** Action item **
Write out each entry, exactly the way it appears.

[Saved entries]
▼

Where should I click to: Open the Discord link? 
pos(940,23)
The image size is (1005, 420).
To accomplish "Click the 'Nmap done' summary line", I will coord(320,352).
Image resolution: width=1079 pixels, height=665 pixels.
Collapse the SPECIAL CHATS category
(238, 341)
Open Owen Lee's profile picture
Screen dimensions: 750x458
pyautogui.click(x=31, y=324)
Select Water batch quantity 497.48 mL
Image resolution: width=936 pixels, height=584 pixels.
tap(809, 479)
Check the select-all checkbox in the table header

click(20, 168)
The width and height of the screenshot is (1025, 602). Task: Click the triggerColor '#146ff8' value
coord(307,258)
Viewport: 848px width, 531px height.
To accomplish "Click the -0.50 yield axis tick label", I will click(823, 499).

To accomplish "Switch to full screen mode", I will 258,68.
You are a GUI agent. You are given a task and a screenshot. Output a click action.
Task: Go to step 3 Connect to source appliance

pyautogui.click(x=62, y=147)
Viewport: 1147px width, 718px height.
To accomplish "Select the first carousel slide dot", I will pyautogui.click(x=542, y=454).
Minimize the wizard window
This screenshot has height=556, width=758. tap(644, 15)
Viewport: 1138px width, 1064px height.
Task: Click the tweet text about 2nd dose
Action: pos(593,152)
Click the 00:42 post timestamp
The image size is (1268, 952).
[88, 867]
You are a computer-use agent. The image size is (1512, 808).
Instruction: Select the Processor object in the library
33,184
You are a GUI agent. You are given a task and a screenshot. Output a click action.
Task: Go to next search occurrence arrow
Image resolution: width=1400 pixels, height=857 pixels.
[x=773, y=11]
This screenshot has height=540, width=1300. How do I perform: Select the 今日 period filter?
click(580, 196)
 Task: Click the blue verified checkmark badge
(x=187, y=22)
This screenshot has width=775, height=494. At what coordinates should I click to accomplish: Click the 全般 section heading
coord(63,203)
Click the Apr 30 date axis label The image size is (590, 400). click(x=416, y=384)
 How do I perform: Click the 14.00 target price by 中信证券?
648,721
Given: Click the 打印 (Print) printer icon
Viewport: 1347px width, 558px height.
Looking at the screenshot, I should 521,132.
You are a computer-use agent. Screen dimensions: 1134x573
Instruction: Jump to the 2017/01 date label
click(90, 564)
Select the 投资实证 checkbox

▲

** Expected answer **
Where should I click to: Open the Discord link? 
pos(940,23)
The image size is (1005, 420).
To accomplish "Click the 'Nmap done' summary line", I will coord(320,352).
Image resolution: width=1079 pixels, height=665 pixels.
Collapse the SPECIAL CHATS category
(238, 341)
Open Owen Lee's profile picture
Screen dimensions: 750x458
pyautogui.click(x=31, y=324)
Select Water batch quantity 497.48 mL
Image resolution: width=936 pixels, height=584 pixels.
tap(809, 479)
Check the select-all checkbox in the table header

click(20, 168)
The width and height of the screenshot is (1025, 602). Task: Click the triggerColor '#146ff8' value
coord(307,258)
Viewport: 848px width, 531px height.
To accomplish "Click the -0.50 yield axis tick label", I will click(823, 499).

To accomplish "Switch to full screen mode", I will 258,68.
You are a GUI agent. You are given a task and a screenshot. Output a click action.
Task: Go to step 3 Connect to source appliance

pyautogui.click(x=62, y=147)
Viewport: 1147px width, 718px height.
To accomplish "Select the first carousel slide dot", I will pyautogui.click(x=542, y=454).
Minimize the wizard window
This screenshot has height=556, width=758. tap(644, 15)
Viewport: 1138px width, 1064px height.
Task: Click the tweet text about 2nd dose
Action: pos(593,152)
Click the 00:42 post timestamp
The image size is (1268, 952).
[88, 867]
You are a computer-use agent. The image size is (1512, 808).
Instruction: Select the Processor object in the library
33,184
You are a GUI agent. You are given a task and a screenshot. Output a click action.
Task: Go to next search occurrence arrow
Image resolution: width=1400 pixels, height=857 pixels.
[x=773, y=11]
This screenshot has height=540, width=1300. How do I perform: Select the 今日 period filter?
click(580, 196)
 Task: Click the blue verified checkmark badge
(x=187, y=22)
This screenshot has width=775, height=494. At what coordinates should I click to accomplish: Click the 全般 section heading
coord(63,203)
Click the Apr 30 date axis label The image size is (590, 400). click(x=416, y=384)
 How do I perform: Click the 14.00 target price by 中信证券?
648,721
Given: Click the 打印 (Print) printer icon
Viewport: 1347px width, 558px height.
Looking at the screenshot, I should 521,132.
You are a computer-use agent. Screen dimensions: 1134x573
Instruction: Jump to the 2017/01 date label
click(90, 564)
Select the 投资实证 checkbox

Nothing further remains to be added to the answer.